[Problem set]
a: In the tutorial on mapping American FactFinder data below, list every step under the section "Joining within a TIGER file geodatabase."
b: Translate this sentence from the tutorial on mapping American FactFinder data below into Spanish: "A join is a database operation where two tables are connected based on common key values."
c: Continue the tutorial on mapping American FactFinder data below, picking up after its final line.

[Quoted text]

········

Creating Shapefiles With American FactFinder Data

This tutorial describes how to map data from the US Census Bureaus's American FactFinder website using an attribute join with TIGER/Line shapefiles.

A join is a database operation where two tables are connected based on common key values. In GIS, an attribute join is used to connect data from external tables (such as in a CSV file) to geospatial locations defined in a feature class that comes from a shapefile or file geodatabase.

Attribute Join Illustration

Attribute Join and Conversion with ArcMap

  1. Joining a csv file containing a single variable (0:45)
    • Download a single-variable CSV file from American FactFinder
    • Download census tract polygons from the TIGER website
    • Add a field to a shapefile
    • Join the shapefile and CSV data
    • Use the field calculator to convert the text field in the CSV file to a numeric field in the shapefile
    • Select only needed joined fields
    • Save the new shapefile with the ACS data field
  2. Joining a multiple-variable summary CSV file (8:25)
    • Download a the summary CSV file from American FactFinder
    • Download census tract polygons from the TIGER website
    • Add field(s) to a shapefile
    • Join the shapefile and CSV data
    • Use the field calculator to convert the text field(s) in the CSV file to a numeric field(s) in the shapefile
    • Select only needed joined fields
    • Save the new shapefile with the ACS data field
  3. Joining within a TIGER file geodatabase (13:50)
    • Download a American Community Survey (ACS) file geodatabase from TIGER website
    • Search the metadata for the names of the desired fields
    • Join the feature class with the needed file geodatabase tables
    • Select only needed joined fields
    • Save as a new feature class in the file geodatabase
    • Set aliases so fields have human-readable names
  4. Exporting a layer to KMZ for use in Google Maps (optional) (19:20)

········

[Records supplied]
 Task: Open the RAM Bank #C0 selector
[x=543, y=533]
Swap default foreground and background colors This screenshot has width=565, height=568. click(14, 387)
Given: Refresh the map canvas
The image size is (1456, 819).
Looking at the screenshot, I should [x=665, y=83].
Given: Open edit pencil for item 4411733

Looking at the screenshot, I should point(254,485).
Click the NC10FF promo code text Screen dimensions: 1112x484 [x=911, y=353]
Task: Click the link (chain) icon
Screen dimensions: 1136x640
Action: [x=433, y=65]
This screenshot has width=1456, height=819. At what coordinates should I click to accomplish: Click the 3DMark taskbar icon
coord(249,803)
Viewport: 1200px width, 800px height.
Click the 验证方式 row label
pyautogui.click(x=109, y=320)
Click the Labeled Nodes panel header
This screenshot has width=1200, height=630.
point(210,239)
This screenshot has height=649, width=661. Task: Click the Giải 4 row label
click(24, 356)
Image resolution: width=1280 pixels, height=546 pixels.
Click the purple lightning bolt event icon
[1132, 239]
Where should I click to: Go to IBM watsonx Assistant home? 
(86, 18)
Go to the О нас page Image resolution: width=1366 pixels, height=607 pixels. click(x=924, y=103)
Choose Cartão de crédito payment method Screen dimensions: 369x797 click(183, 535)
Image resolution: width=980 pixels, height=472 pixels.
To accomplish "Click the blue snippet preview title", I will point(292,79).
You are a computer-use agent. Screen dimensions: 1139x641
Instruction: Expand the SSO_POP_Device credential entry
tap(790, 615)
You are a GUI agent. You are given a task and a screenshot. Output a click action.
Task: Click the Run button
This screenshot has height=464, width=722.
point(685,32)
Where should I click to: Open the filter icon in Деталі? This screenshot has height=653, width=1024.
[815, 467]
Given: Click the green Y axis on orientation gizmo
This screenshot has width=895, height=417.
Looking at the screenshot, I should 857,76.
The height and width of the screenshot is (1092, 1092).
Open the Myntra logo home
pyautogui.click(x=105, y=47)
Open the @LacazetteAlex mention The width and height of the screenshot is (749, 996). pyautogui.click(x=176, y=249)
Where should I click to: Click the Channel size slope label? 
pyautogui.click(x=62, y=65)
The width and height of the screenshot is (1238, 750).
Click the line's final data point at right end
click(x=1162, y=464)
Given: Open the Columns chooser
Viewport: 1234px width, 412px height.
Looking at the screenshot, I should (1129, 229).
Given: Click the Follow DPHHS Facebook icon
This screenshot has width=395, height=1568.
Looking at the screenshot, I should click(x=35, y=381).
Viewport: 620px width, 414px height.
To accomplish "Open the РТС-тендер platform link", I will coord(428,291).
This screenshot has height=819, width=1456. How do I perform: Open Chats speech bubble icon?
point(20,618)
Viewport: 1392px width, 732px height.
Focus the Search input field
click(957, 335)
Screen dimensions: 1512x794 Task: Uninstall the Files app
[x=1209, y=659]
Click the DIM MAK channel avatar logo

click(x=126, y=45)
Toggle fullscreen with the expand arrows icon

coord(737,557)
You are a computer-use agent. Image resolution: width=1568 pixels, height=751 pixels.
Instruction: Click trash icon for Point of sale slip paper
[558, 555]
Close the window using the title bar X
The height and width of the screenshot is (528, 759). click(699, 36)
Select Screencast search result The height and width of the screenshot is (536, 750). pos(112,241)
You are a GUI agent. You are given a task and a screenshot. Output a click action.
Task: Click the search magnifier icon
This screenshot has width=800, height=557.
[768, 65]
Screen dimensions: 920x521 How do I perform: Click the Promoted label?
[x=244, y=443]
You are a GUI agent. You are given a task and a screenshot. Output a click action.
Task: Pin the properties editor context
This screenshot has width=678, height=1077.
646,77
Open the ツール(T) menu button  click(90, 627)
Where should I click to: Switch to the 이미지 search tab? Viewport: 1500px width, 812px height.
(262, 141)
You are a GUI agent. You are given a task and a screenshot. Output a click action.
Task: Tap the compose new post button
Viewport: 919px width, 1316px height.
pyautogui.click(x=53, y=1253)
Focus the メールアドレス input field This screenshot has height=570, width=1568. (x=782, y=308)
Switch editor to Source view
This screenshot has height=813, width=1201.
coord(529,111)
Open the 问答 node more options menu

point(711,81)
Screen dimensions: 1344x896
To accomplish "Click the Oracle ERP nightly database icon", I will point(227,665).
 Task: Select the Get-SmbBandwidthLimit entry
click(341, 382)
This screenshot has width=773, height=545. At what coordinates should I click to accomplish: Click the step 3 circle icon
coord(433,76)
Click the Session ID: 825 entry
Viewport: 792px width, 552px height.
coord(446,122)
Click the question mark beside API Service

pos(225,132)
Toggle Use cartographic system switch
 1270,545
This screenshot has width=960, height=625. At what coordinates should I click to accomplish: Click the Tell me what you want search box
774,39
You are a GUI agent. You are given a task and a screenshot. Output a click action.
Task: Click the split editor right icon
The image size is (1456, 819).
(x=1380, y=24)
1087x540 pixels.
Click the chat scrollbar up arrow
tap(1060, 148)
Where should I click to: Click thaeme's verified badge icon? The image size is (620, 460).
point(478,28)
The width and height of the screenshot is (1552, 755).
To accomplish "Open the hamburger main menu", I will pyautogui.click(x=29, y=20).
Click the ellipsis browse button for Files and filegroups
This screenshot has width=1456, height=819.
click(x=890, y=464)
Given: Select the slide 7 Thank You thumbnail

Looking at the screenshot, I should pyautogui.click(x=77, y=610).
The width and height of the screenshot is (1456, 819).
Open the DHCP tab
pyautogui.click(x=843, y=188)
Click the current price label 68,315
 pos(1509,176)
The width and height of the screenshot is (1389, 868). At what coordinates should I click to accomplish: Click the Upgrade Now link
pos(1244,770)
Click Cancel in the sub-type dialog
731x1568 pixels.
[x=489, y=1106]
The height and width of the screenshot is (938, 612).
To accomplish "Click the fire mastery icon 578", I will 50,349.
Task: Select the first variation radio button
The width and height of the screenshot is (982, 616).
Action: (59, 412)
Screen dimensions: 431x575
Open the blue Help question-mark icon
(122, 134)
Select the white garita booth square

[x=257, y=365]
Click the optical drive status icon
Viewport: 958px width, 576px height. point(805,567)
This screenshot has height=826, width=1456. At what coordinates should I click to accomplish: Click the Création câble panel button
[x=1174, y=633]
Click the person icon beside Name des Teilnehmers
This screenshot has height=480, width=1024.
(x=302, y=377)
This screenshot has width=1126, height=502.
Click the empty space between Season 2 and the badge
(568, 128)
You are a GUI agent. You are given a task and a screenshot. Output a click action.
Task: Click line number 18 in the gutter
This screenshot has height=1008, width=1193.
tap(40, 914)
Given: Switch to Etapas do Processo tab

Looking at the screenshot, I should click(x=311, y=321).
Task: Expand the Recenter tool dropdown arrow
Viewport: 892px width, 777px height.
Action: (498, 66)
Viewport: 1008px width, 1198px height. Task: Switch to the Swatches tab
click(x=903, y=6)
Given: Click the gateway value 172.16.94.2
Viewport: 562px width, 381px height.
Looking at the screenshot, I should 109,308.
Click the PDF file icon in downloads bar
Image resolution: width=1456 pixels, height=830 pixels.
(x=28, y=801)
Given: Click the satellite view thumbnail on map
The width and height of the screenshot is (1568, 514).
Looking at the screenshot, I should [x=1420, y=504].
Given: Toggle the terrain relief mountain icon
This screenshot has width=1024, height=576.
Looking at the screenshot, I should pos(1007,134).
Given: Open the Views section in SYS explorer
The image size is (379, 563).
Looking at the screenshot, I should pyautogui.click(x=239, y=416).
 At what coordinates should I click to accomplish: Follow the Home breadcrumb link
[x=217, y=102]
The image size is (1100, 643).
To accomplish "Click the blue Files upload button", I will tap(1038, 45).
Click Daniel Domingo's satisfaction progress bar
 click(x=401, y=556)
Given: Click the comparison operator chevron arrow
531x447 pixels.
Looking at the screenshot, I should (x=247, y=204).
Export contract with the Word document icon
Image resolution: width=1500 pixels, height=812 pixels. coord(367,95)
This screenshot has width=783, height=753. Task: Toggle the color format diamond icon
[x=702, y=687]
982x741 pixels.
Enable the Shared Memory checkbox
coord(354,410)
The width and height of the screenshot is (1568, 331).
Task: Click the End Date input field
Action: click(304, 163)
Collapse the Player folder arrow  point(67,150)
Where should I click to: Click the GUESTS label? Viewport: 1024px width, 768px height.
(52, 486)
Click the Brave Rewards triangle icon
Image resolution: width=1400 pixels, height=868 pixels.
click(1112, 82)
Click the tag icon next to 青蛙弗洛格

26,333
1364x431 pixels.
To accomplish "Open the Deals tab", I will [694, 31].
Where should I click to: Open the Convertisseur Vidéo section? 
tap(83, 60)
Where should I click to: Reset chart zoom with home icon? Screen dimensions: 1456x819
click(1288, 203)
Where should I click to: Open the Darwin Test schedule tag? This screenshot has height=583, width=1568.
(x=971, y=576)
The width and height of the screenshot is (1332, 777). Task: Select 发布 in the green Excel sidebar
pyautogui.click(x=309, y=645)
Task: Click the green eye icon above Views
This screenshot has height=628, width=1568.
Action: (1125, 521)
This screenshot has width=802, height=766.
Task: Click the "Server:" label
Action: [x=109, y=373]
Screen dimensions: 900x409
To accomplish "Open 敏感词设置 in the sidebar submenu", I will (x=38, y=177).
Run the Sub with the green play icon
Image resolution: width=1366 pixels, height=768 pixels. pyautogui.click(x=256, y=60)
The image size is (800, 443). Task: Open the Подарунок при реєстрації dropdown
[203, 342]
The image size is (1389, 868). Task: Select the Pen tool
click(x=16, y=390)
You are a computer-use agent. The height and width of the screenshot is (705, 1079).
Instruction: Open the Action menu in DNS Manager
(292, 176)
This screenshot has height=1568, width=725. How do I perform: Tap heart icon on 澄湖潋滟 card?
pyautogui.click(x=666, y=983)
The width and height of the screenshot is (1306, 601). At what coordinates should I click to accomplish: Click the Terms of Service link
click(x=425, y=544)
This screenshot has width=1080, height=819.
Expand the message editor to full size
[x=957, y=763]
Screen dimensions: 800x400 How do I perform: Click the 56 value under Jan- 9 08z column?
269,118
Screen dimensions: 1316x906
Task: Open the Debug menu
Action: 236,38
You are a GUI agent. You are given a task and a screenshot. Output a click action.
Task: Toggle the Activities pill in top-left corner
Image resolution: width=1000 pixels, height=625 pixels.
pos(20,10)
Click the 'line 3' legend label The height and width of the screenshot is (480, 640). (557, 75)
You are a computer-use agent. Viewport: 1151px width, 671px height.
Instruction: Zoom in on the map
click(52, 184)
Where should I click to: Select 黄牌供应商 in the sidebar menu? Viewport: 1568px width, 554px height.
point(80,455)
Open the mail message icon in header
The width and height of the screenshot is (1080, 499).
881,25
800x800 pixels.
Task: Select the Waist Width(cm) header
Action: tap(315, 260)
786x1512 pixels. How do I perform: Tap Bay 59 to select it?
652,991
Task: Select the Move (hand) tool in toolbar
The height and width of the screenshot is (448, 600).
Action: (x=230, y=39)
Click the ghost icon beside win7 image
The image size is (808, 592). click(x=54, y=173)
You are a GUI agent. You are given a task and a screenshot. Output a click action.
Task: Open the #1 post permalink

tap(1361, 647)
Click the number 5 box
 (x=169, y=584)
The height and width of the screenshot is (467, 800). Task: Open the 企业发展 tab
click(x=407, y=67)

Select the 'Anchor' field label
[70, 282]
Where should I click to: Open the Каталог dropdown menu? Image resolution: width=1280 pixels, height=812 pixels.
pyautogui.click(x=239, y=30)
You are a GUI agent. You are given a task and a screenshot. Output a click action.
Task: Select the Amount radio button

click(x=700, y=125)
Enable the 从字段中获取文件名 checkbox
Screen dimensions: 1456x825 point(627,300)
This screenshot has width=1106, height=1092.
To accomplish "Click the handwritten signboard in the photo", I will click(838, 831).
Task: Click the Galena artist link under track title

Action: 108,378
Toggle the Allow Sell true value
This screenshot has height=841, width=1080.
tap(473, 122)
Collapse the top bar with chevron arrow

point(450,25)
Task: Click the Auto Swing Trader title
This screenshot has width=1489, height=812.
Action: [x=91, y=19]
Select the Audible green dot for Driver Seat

········

[Answers to the tasks]
a:
- Download a American Community Survey (ACS) file geodatabase from TIGER website
- Search the metadata for the names of the desired fields
- Join the feature class with the needed file geodatabase tables
- Select only needed joined fields
- Save as a new feature class in the file geodatabase
- Set aliases so fields have human-readable names

b: Una unión es una operación de base de datos en la que dos tablas se conectan a partir de valores clave comunes.

c:
  5. ArcGIS Online, the future? (20:40)

Note that with some data, the field calculator will freeze up when the data contains non-numeric characters representing missing data. You can work around this issue by:

Attribute Join in ArcMAP with ArcPy

The following Python code can be modified to reflect the paths to your files, and then entered in the ArcMAP Python console (Geoprocessing -> Python) to join ACS data to TIGER data and convert the column types to numeric values.

import arcpy
tractfile = "N:/spokane/tl_2014_53_tract.shp"
attributefile = "N:/spokane/ACS_14_5YR_B19013_with_ann.csv"
fields = {"HD01_VD01": "MEDHHINC"}
fieldtype = "LONG"

# Load data
arcpy.MakeFeatureLayer_management ( tractfile, "tracts")
arcpy.MakeTableView_management(attributefile, "attributes")

# Has to be converted to a DBF file to have an object ID - Oy!
arcpy.TableToTable_conversion ("attributes", "N:/spokane", "temp.dbf")

# Join new columns - this may take many minutes depending on the size of your files
arcpy.JoinField_management ("tracts", "GEOID", "temp", "GEO_id2", fields.keys())

# Create new field, field calculator to convert, and delete old field
for infield in fields:
	arcpy.AddField_management("tracts", fields[infield], fieldtype)
	arcpy.CalculateField_management("tracts", fields[infield], "[" + infield + "]")
	arcpy.DeleteField_management("tracts", infield)

Attribute Join with QGIS

Importing American FactFinder Data Into R

# Import attribute CSV file

attributes = read.csv("ACS_15_5YR_B19013_with_ann.csv", stringsAsFactors=F)


# Import tract polygons
# The "dsn" parameter is the directory where the shapefile is located.
# A dot "." means the current directory.
# The "layer" parameter is the shapefile name (without the .shp suffix)

library(rgdal)
tracts = readOGR(dsn=".", layer="cb_2015_53_tract_500k", stringsAsFactors=F)


# Merge (join) the attributes to the shapefile

tracts = merge(tracts, attributes, by.x = "GEOID", by.y = "GEO.id2", all.x=F)


# Convert median household income column to a new integer column.
# Data read from a CSV file will be characters rather than numbers
# and need to be converted to numbers using as.integer().
# The name of this column wih vary depending on what variable(s) you use

tracts$MEDHHINC = as.integer(tracts$HD01_VD01)


# Keep only needed columns

tracts@data = tracts@data[,c("GEOID", "NAME","MEDHHINC")]


# Write shapefile

writeOGR(tracts, dsn=".", layer="medhhinc", driver="ESRI Shapefile", overwrite_layer=T)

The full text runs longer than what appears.